- Problem details
Retype every record that follows, character for character.

- Available data

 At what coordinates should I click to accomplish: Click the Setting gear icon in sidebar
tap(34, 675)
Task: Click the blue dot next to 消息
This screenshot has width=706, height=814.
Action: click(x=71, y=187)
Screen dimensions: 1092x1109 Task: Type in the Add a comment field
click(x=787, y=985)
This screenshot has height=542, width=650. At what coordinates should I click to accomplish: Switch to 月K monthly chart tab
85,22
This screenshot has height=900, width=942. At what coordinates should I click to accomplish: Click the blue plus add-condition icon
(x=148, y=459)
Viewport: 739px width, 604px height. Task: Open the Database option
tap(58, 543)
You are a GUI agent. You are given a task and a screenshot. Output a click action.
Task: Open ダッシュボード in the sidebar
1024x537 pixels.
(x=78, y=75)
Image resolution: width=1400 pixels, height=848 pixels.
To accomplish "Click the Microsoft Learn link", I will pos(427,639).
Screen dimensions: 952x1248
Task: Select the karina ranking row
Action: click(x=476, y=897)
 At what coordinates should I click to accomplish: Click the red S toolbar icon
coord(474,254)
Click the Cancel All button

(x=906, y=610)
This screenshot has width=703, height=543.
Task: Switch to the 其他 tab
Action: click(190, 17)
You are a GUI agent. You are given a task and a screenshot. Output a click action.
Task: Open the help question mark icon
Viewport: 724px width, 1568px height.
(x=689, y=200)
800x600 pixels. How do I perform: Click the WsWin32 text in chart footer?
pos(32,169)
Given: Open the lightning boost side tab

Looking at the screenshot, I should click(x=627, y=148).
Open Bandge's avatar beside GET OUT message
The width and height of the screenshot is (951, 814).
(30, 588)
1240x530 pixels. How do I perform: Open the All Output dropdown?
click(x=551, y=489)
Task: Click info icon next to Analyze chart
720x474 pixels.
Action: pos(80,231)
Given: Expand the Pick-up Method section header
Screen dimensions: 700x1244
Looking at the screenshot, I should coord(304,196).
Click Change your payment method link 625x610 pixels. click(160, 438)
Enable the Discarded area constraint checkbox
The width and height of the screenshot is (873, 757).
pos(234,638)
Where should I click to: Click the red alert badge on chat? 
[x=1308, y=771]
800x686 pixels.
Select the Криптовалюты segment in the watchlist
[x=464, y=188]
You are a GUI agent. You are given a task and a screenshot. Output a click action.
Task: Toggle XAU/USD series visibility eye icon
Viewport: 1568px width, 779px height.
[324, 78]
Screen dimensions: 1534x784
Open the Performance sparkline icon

- Written response
 At what coordinates should I click to accomplish: Click the Setting gear icon in sidebar
tap(34, 675)
Task: Click the blue dot next to 消息
This screenshot has width=706, height=814.
Action: click(x=71, y=187)
Screen dimensions: 1092x1109 Task: Type in the Add a comment field
click(x=787, y=985)
This screenshot has height=542, width=650. At what coordinates should I click to accomplish: Switch to 月K monthly chart tab
85,22
This screenshot has height=900, width=942. At what coordinates should I click to accomplish: Click the blue plus add-condition icon
(x=148, y=459)
Viewport: 739px width, 604px height. Task: Open the Database option
tap(58, 543)
You are a GUI agent. You are given a task and a screenshot. Output a click action.
Task: Open ダッシュボード in the sidebar
1024x537 pixels.
(x=78, y=75)
Image resolution: width=1400 pixels, height=848 pixels.
To accomplish "Click the Microsoft Learn link", I will pos(427,639).
Screen dimensions: 952x1248
Task: Select the karina ranking row
Action: click(x=476, y=897)
 At what coordinates should I click to accomplish: Click the red S toolbar icon
coord(474,254)
Click the Cancel All button

(x=906, y=610)
This screenshot has width=703, height=543.
Task: Switch to the 其他 tab
Action: click(190, 17)
You are a GUI agent. You are given a task and a screenshot. Output a click action.
Task: Open the help question mark icon
Viewport: 724px width, 1568px height.
(x=689, y=200)
800x600 pixels. How do I perform: Click the WsWin32 text in chart footer?
pos(32,169)
Given: Open the lightning boost side tab

Looking at the screenshot, I should click(x=627, y=148).
Open Bandge's avatar beside GET OUT message
The width and height of the screenshot is (951, 814).
(30, 588)
1240x530 pixels. How do I perform: Open the All Output dropdown?
click(x=551, y=489)
Task: Click info icon next to Analyze chart
720x474 pixels.
Action: pos(80,231)
Given: Expand the Pick-up Method section header
Screen dimensions: 700x1244
Looking at the screenshot, I should coord(304,196).
Click Change your payment method link 625x610 pixels. click(160, 438)
Enable the Discarded area constraint checkbox
The width and height of the screenshot is (873, 757).
pos(234,638)
Where should I click to: Click the red alert badge on chat? 
[x=1308, y=771]
800x686 pixels.
Select the Криптовалюты segment in the watchlist
[x=464, y=188]
You are a GUI agent. You are given a task and a screenshot. Output a click action.
Task: Toggle XAU/USD series visibility eye icon
Viewport: 1568px width, 779px height.
[324, 78]
Screen dimensions: 1534x784
Open the Performance sparkline icon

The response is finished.